Pengamat: Masuknya Militer, RUU Terorisme Jadi Rancu

TRANSINDONESIA.CO, JAKARTA – Terorisme di Indonesia merupakan kejahatan (crime) yang merupakan ranahnya kepolisian. Karena itu, tidak perlu keterlibatan TNI (militer) dalam UU Terorisme yang tengah dibahas oleh Pansus DPR RI.

“Kejahatan adalah crime yang merupakan ranahnya polisi, tidak perlu ada keterlibatan TNI. TNI seharusnya dikembalikan pada fungsinya,” kata Pengamat Terorisme yang juga
Peneliti Bidang Keamanan Nasional, Dr.Ir.Juni Thamrin saat berbicara pada Forum Legislasi demgan tema ‘Nasib RUU Terorisme?”di Media Center, Gedung Nusantara III, Komplek Parlemen, Senayan, Jakarta,  Selasa, 3 Oktoberr 201.

Menurutnya, fungsi kontrol sosial untuk TNI harus ditempatkan pada tempatnya yang persis lebih aman.
“Malaysia Singapura jarang sekali didengar teror, karena militer tepat pada posisinya menjaga negara dari ancaman luar,” ujarnya.

Dari kanan: Pengamat Terorisme dan Peneliti Bidang Kamnas Juni Thamrin, Pengamat Militer dan Direktur Imparsial, Al Araf, Anggota Pansus RUU terorisme Nasir Djamil dan moderator Rinaldi Rais.[BWL]
Ancaman yang diindikasikan menjadi teror lanjut Juni Thamrin, adalah upaya menangani hulu hilir yang menjadi penting karena seseorang menjadi teror karena ada penyebabnya. “Ini penanganan di Polri.

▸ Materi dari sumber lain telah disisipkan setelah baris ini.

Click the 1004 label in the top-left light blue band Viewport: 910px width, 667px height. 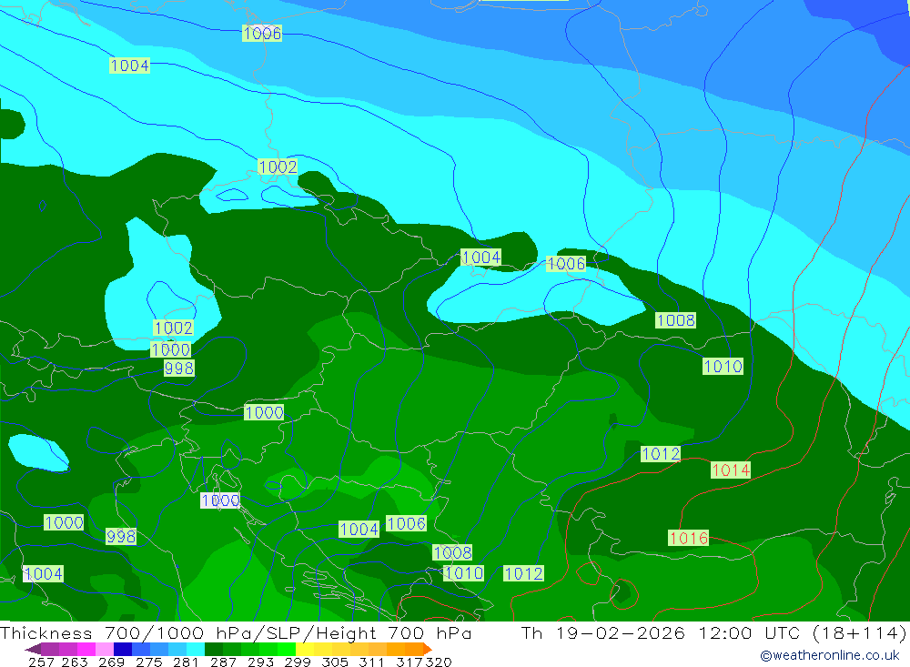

Tapi juga perlindungan korban harus disiapkan. Tidak panjang lebar debat di RUU Terorisme ini yang satu setengah tahun tidak tuntas,” tambahnya.

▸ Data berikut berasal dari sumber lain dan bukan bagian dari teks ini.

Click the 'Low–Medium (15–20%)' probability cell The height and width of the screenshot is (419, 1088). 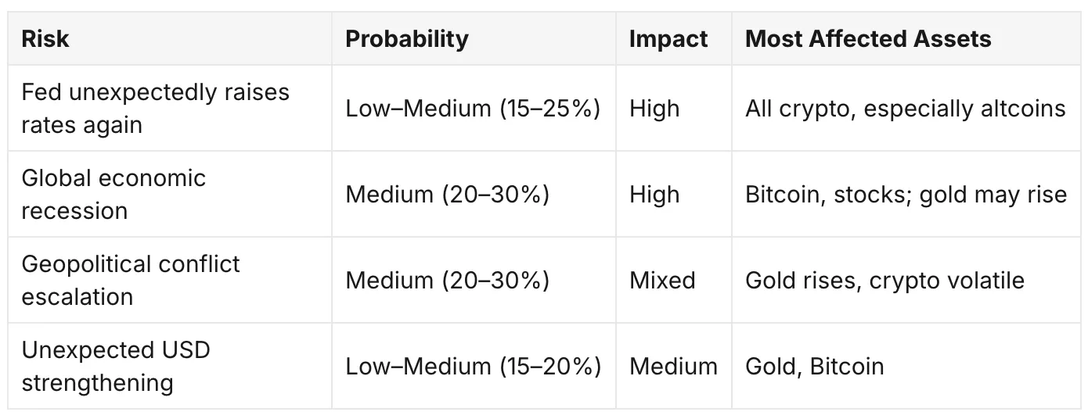click(474, 366)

Karenanya, Pansus RUU Terorisme perlu membuat suatu audit pelaksanaan dan situasi sehingga militer bisa ditempatkan pada posisi yang tepat.

“Apalagi menyangkut sosial audit, bila ada keterlibatan TNI maka tidak bisa dilakukan sosial audit. Makanya, harus diberikan hak pada Polri,” katanya.

Untuk itu kata Juni Thamrin, perlu ditanyakan termasuk eskalasi ancaman dan efek mengendalikannya perlu dibuat payung hukum bagi Polri.

“Payung hukum polisi belum diberikan, porsi penanganan RUU Terorisme menjadi rancu adanya militer,” ucapnya.

Sebelumnya, Anggota Pansus RUU Pencegahan Tindak Pidana Terorisme DPR RI, Nasir Djamil, mengungkapkan keterlibatan militer tidak boleh berlebihan atau tidak tepat secara kontekstual.

Namun demikian, Nasir mengatakan RUU Terorisme banyak kemajuan. “Pembahasan perlindungan HAM, korban dan keluarga termasuk penindakan dan pencegahan,” kata Nasir Djamil yang juga menjadi pembicara diskusi  bertema ‘Nasib RUU Terorisme?”.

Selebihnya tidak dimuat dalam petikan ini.